**Reading passage**
####

Monday, May 23, 2011

Thinking about Contagion in Europe

Greece has been hogging all of the stories regarding the euro-zone debt crisis, but this morning Alphaville notes that there have been some wider tremors in European financial markets in recent days. The Dread Pirate Contagion is threatening to set sail and once again terrorize the high seas.

How likely is the crisis to spread in a meaningful way to Spain or Italy? That is, of course, one of the most important questions we can ask about this entire mess, because if investors lose confidence in the debt issued by those governments in any serious way, then Greece, Ireland, and Portugal will seem like mere footnotes by comparison.

In order to get a feel for how likely contagion is in this situation, it's helpful to carefully think through the possible mechanisms by which the crisis could spread to Spain and Italy. And I think it makes sense to think about two different categories of transmission mechanisms: "spillover effects", and what I will call true "contagion".

Spillover Effects: I think of spillovers as situations in which events in one country affect the underlying macroeconomic fundamentals of another country. In other words, a financial crisis in Country A may affect the “real” economy of Country B, for example by a fall in exports from B to A. The negative impact on Country B's economy could then make it harder to support a given exchange rate or debt burden, causing a financial crisis in Country B.

Contagion: By contrast, what I think of as true "contagion" is a situation in which events in Country A cause a speculative attack or crisis in Country B even though the macroeconomic fundamentals in that country have not changed and may not otherwise warrant concern. I think that this matches the situation in Europe right now, because the concern is not that events in Greece will have a significant impact on Spain's GDP or tax revenues; rather the concern is that events in Greece will spark a sudden change in the market demand for Spanish financial assets (which may then in turn impact the real economy of Spain, of course).

####

**Exercise goal**
According to the post on contagion in Europe, why does true "contagion" rather than spillover describe the situation in Europe? Answer in one to three sentences.

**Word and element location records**

####

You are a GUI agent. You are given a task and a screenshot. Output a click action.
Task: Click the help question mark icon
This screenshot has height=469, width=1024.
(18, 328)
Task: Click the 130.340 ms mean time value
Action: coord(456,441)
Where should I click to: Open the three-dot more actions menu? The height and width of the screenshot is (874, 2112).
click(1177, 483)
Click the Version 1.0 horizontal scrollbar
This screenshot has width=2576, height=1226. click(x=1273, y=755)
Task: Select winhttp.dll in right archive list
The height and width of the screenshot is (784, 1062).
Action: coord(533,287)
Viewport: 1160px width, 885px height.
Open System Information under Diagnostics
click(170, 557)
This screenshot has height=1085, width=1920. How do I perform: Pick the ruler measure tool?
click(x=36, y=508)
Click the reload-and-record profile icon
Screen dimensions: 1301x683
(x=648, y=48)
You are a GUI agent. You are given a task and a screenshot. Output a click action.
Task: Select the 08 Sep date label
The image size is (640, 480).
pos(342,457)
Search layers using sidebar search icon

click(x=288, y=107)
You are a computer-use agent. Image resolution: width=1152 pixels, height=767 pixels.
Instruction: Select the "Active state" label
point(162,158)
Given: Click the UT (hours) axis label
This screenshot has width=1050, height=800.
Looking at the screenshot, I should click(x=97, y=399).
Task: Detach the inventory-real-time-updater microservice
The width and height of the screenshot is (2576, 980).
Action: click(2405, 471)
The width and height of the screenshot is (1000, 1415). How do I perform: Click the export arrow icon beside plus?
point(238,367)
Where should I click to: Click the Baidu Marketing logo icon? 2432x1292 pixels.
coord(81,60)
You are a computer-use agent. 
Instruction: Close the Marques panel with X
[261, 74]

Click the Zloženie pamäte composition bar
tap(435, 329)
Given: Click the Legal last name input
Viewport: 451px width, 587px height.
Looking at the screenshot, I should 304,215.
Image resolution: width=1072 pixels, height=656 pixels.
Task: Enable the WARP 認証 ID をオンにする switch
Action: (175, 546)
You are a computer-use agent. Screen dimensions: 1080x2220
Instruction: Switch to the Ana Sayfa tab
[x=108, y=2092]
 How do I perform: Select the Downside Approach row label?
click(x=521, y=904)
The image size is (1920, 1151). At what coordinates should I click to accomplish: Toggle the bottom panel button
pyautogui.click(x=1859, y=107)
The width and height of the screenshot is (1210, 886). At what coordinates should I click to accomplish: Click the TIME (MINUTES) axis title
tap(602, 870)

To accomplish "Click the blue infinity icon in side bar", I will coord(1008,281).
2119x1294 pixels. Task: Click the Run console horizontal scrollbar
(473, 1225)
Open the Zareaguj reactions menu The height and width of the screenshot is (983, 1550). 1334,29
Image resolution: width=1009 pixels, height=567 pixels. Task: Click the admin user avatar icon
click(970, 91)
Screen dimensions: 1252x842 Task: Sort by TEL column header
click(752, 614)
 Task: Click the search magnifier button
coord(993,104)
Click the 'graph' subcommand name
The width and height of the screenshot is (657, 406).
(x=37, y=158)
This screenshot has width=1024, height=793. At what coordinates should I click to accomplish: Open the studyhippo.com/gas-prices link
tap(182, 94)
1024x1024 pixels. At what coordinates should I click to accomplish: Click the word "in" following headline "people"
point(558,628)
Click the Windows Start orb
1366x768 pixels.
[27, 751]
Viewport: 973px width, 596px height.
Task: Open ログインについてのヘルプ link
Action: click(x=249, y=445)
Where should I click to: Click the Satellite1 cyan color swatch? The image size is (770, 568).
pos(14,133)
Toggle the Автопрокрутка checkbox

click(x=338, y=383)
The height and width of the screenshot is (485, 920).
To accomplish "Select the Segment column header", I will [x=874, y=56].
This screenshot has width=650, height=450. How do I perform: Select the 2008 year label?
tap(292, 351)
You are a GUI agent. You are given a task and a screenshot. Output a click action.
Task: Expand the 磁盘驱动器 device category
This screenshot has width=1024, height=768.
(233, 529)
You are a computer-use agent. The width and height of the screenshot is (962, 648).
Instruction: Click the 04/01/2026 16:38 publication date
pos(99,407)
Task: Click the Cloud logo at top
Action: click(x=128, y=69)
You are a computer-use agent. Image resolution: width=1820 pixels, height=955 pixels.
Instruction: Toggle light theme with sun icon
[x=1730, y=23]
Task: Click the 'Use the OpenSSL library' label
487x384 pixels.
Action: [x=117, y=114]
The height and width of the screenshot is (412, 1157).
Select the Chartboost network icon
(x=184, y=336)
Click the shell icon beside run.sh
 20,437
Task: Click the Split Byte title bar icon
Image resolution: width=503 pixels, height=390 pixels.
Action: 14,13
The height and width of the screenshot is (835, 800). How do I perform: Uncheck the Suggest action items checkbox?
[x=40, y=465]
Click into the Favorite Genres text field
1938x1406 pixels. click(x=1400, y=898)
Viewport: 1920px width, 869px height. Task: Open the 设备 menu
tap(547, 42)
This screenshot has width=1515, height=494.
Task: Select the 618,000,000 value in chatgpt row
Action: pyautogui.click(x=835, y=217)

####

**Result for this exercise**
The worry is not that events in Greece will significantly affect Spain's GDP or tax revenues. It is that they will set off a sudden change in market demand for Spanish financial assets, even though Spain's macroeconomic fundamentals have not changed.